The microloan program in Desab was initiated in December 2016 modeled after the People Helping People organization's program in Nicaragua. Groups of four are selected and leader chosen who is tasked with ensuring the group's success. Continuation to another loan is dependent on repayment by all group members. Monthly meetings are held and open to the community for information and basic business/entrepreneurial education. Members also hold regular meetings for support, education and mentoring. Loans are interest-free. All repayments remain within the program.
Currently Fenel Jean coordinates, mentors and educates with the eventual goal to move towards a cooperative model. With additional funding this program will gradually expand, to a manageable number of groups, and to a maximum loan of $250.
The first group of women received $50 each. All four successfully repaid and received the next loan of $100. Another group of four women was chosen. Each received a $50 loan.
Two of the first four women now have a business selling food at the school and clinic, and two sell goods from their homes high in the mountains.
VHP has been so very fortunate to receive another grant from Sisters of Mercy which is, and has been, our primary source for funding what is truly a life saving program. Through the years we have also received several Rotary grants as well as individuals who have been committed to ensuring our continued efforts toward access to and clean water education.
2017 saw more than 50 new filters installed. Each filter provides an average of 10-20 people with clean water for drinking, cooking and bathing. The VHP technicians are also educators and provide continual follow-up to all recipients. The vocational school continues daily distribution and educational support for local families.
The school stood well against the 145 mph winds and 3 days of torrential rain, but many repairs were necessary. The complete devastation throughout the region made clear the community's need for safe shelter from natural disasters. A safe, secure cement roof replaced the metal over the main school building. The initial impetus and resources for then creating a second floor community space came with David Casey's 6th summer return with funding raised by his family and friends. Lane Tapley very generously donated the bulk of funds for finishing the space into a usable form,(i.e. needs finish work). Viola! Finally- a space large enough (3,600 sq. ft.) to host a variety of events from graduations, to meetings, educational seminars, wedding receptions and funerals etc.

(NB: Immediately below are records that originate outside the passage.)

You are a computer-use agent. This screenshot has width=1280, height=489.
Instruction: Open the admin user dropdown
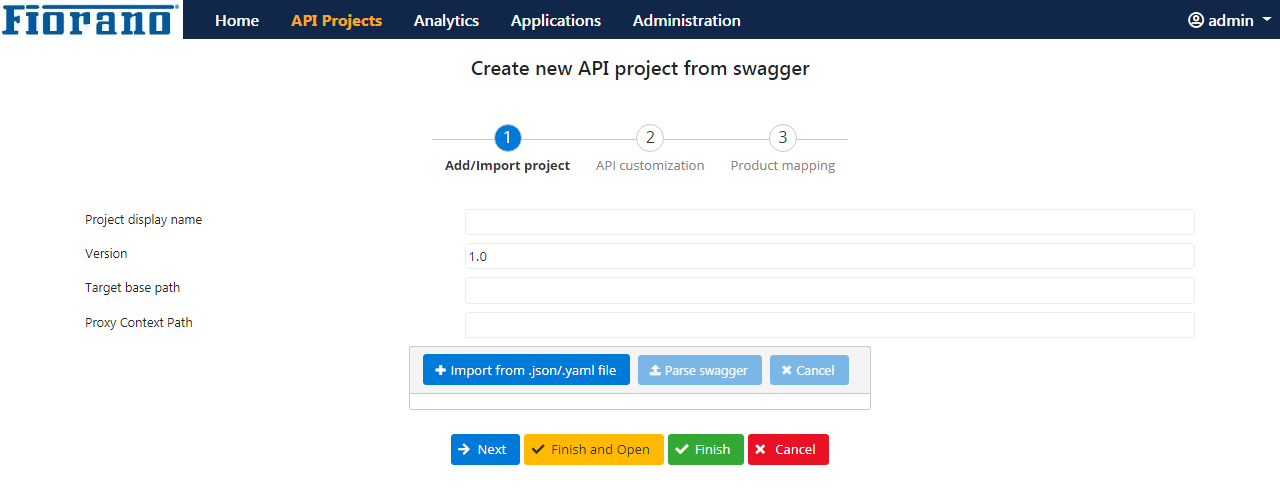coord(1228,20)
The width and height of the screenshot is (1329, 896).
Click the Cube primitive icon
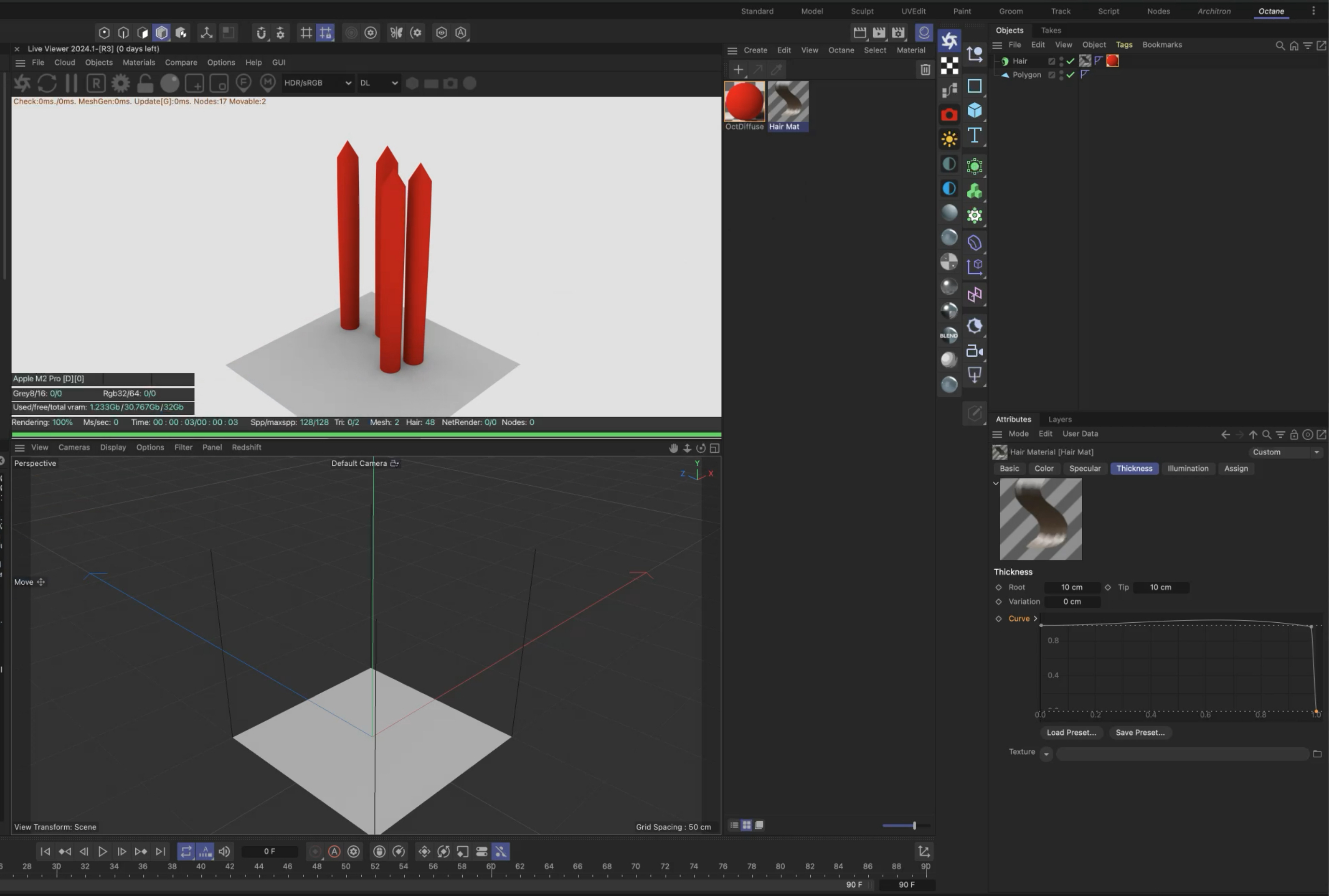click(x=975, y=110)
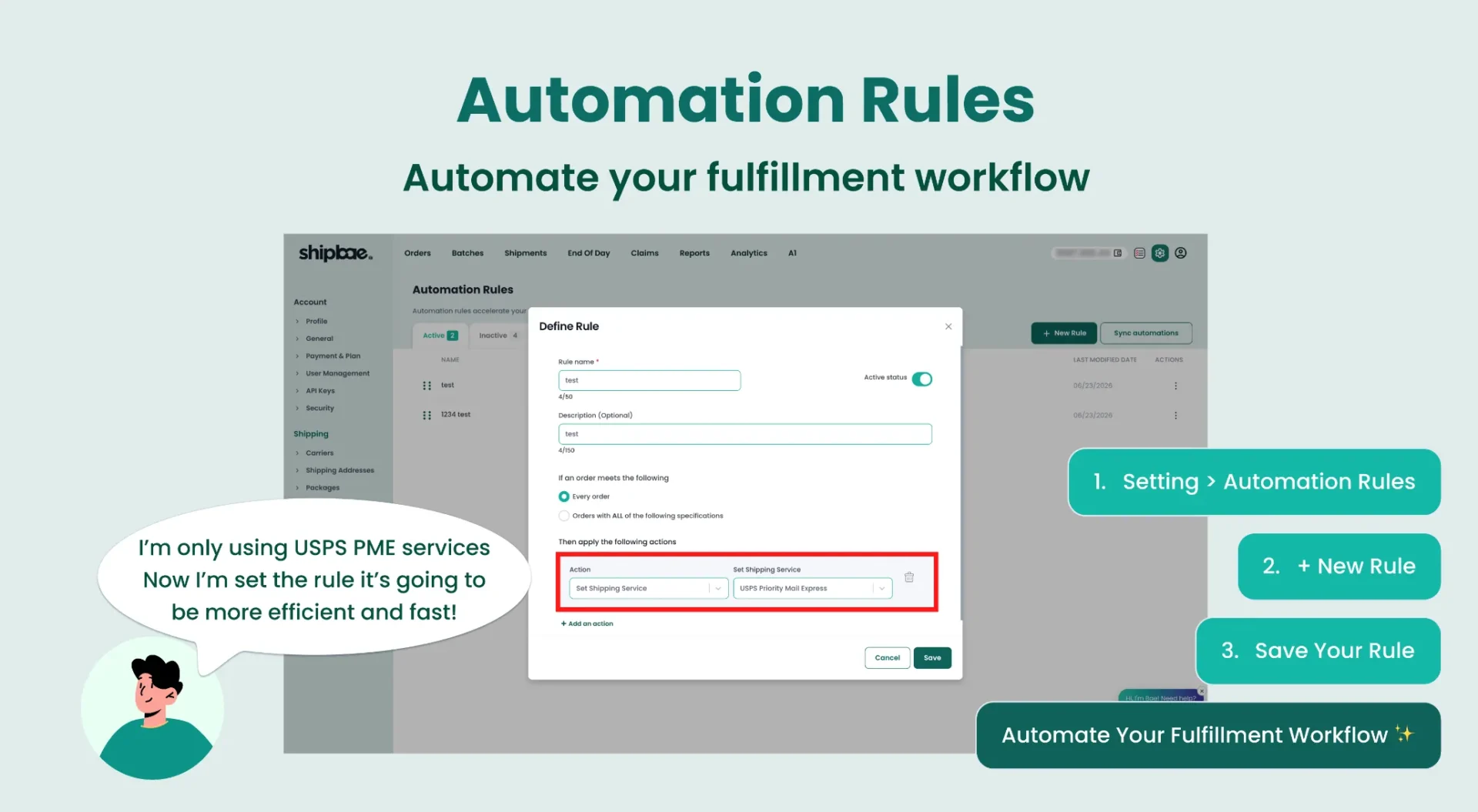
Task: Open the user profile icon in header
Action: (1180, 253)
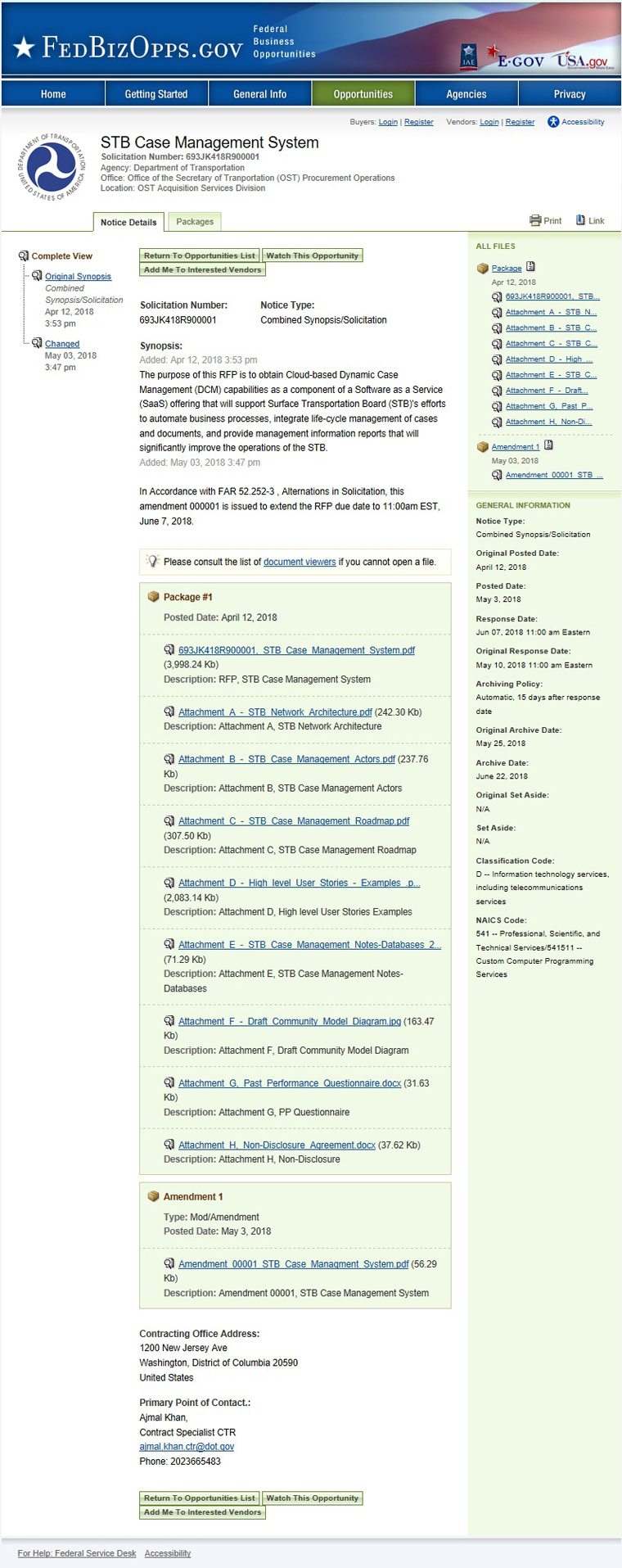Download Attachment A STB Network Architecture pdf
The height and width of the screenshot is (1568, 622).
click(275, 712)
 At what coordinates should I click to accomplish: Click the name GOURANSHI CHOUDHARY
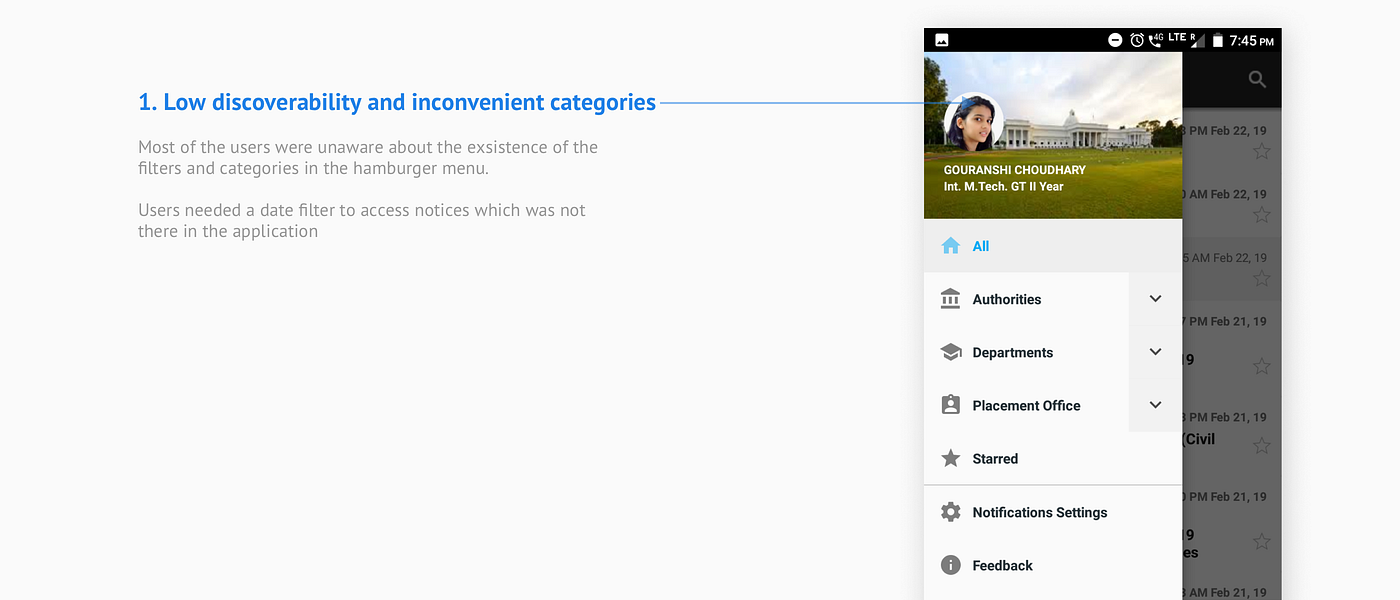click(1015, 170)
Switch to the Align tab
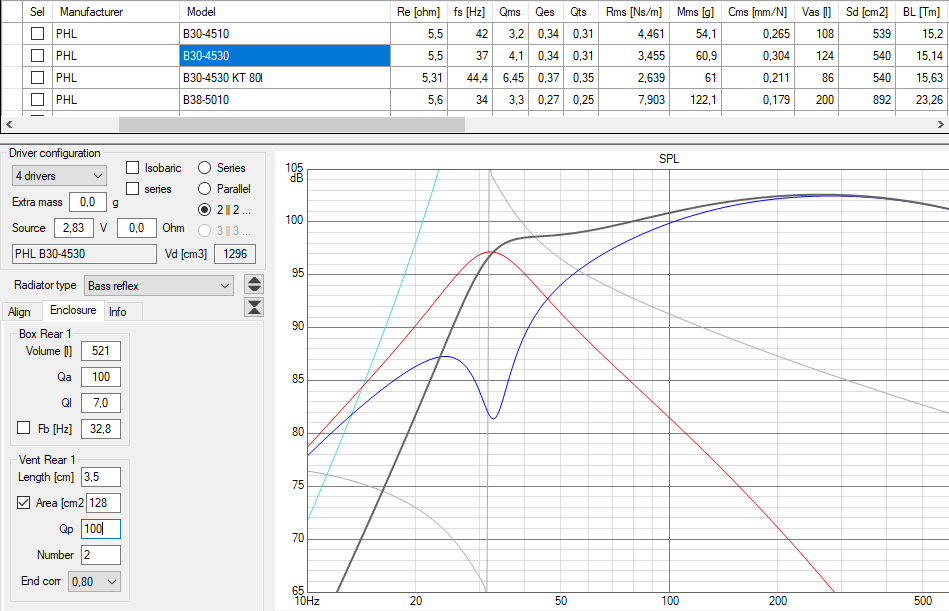The width and height of the screenshot is (949, 611). coord(19,312)
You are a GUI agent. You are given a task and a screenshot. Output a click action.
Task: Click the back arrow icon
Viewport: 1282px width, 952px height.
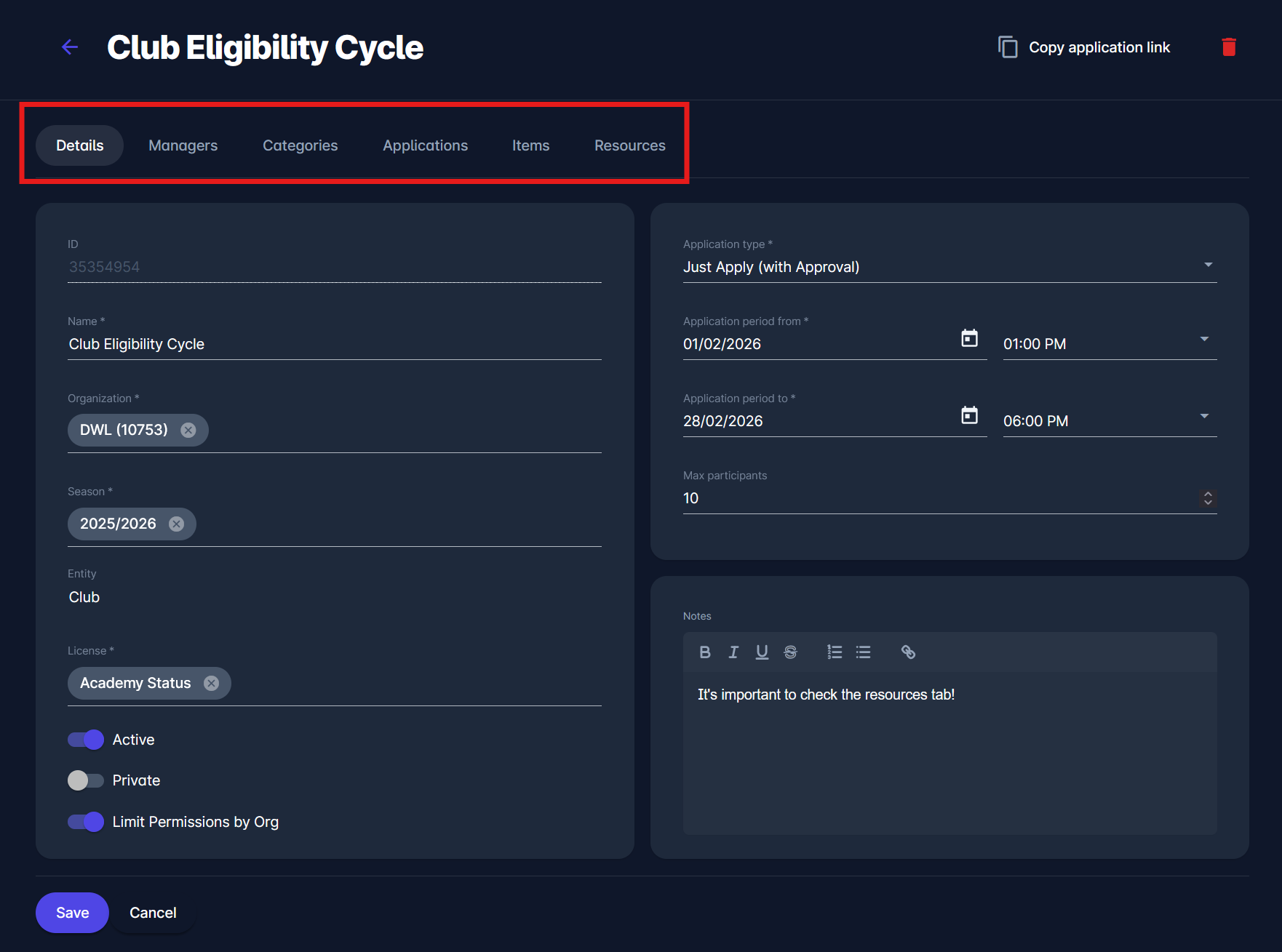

The large 20 ft dome, completed just prior to the hurricane, using Tom Tailer's cement panel design stood without falter. Word has spread about this structure and several groups have come to learn about it. It now is used as the computer classroom/lab.
Also in 2017 a second floor added was added to the workshop building. Now an open air workshop below with classrooms above which are finished to a level of functionality,(i.e. needs finish work). Currently a local high school that was destroyed by the hurricane shares the use of these classrooms while they await funds for rebuilding.